En 2017, au moment de son élection, il avait officiellement dénoncé la colonisation comme un crime contre l’humanité. Et en décembre de la même année, il avait effectué une visite officielle à Alger. Je me souviens de son entretien avec Bouteflika. Le président français connaissait ses dossiers, il s’exprimait sans langue de bois, sans craindre d’aborder les sujets les plus sensibles, comme les difficultés de la jeunesse algérienne. « Il faut que votre jeunesse soit heureuse » disait-il. « Vous ne pouvez pas lui faire porter les haines de ses parents ».
Les Algériens présents, tous âgés, regardaient avec condescendance ce gamin venu leur faire la leçon. Macron était plein d’enthousiasme, il croyait les convaincre. Mais il ne s’est rien passé de notable après cette visite. Le pouvoir algérien est imperméable à la séduction.

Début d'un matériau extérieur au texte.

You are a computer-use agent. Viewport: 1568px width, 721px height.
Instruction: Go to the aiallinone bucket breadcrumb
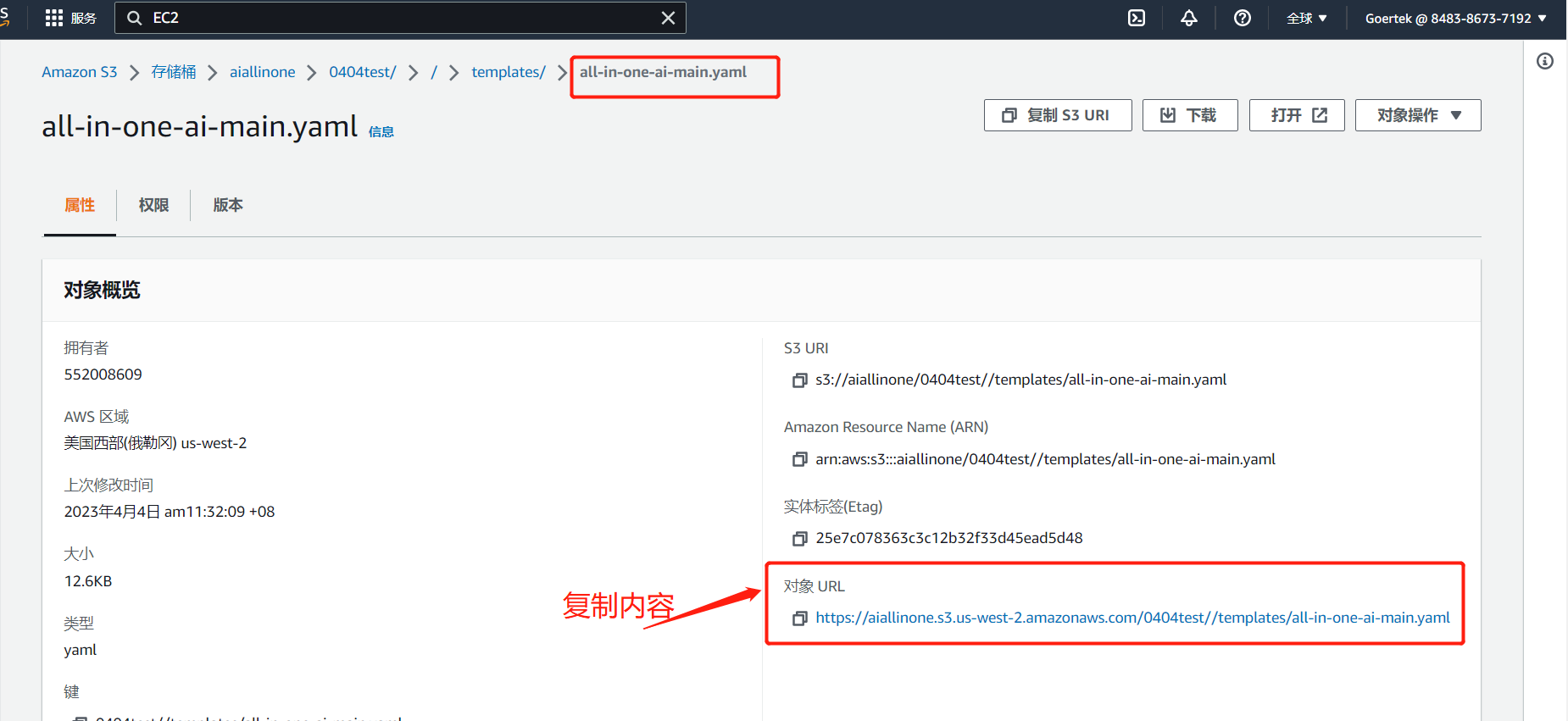click(262, 72)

Surprise ! En 2021, lors de sa réélection, Emmanuel Macron a reçu les chaleureuses félicitations de l’actuel président algérien, Abdelmadjid Tebboune, accompagnée d’une invitation pour une visite officielle, qu’il a honoré dès la fin août. Les choses se sont apparemment très bien passées : accolades, tapes dans le dos, communiqué final promettant des dizaines de projets en commun. En décembre, dans une interview au Figaro, Tebboune se félicitait des nouvelles relations franco-algérienne et annonçait qu’au printemps il se rendrait à Paris en visite officielle.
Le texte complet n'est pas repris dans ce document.